The price of crude oil has slumped 1.6% to under $97 per barrel this morning, while copper is down 1.9% and most agricultural commodities are lower. Even natural gas is taking a hit: its price is down by 1.7% to $3.90 this morning.
The Standard & Poor’s GSCI Index of 24 raw materials lost as much as 2 percent to 622.91, the biggest intraday loss since May 10, before reaching 625.31 as of 1:41 p.m. in London.
Bernanke told a news conference after a two-day Fed meeting that the central bank expects to slow the pace of its bond purchases later this year and bring them to a halt around mid-2014. The Fed’s bond buying has largely supported commodity prices by lowering the value of the US dollar and making assets priced in the greenback cheaper for holders of other currencies. But following the latest Fed comments, the dollar has firmed, putting pressure on metals prices.

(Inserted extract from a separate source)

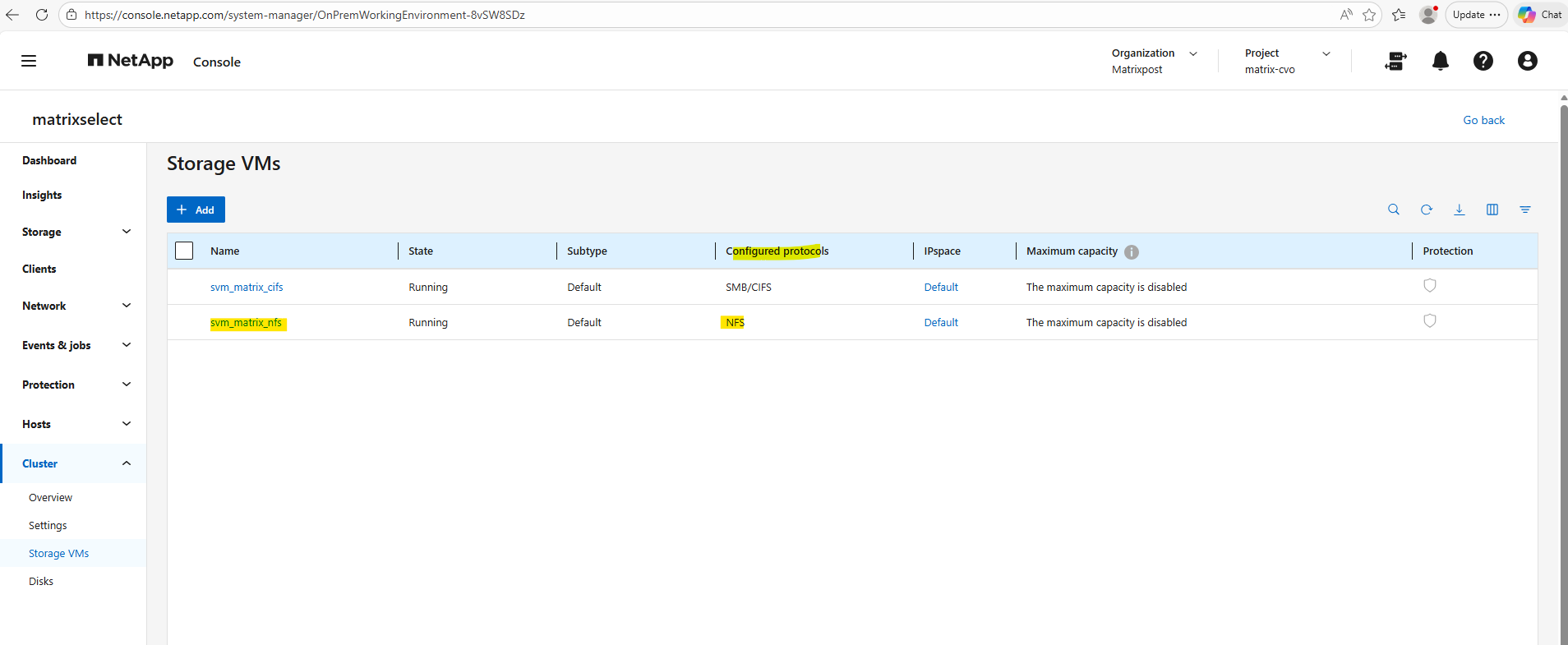Screen dimensions: 1568x645
Task: Click the Maximum capacity info icon
Action: click(1132, 252)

China’s benchmark money-market rate climbed to a record and a private report showed manufacturing shrank at a faster pace, spurring concerns that demand is slowing in the world’s biggest consumer of energy and metals. China’s seven-day repurchase rate, which measures interbank funding availability, rose 270 basis points, or 2.7 percentage points, to 10.77 percent in Shanghai, according to a daily fixing announced by the National Interbank Funding Center. That was the highest in data going back to March 2003. The one-day rate rose by an unprecedented 527 basis points to an all-time high of 12.85 percent, a separate fixing showed. An intra-day gauge of the one-day rate touched a record 30 percent.
“If market rates remain at such high levels, the only scenario for the Chinese economy is a hard landing,” said Xu Gao, chief economist with Everbright Securities Co. in Beijing. “That possibility is growing now. It seems the leadership is deliberately taking a wait-and-see stance to see how low China growth can be.”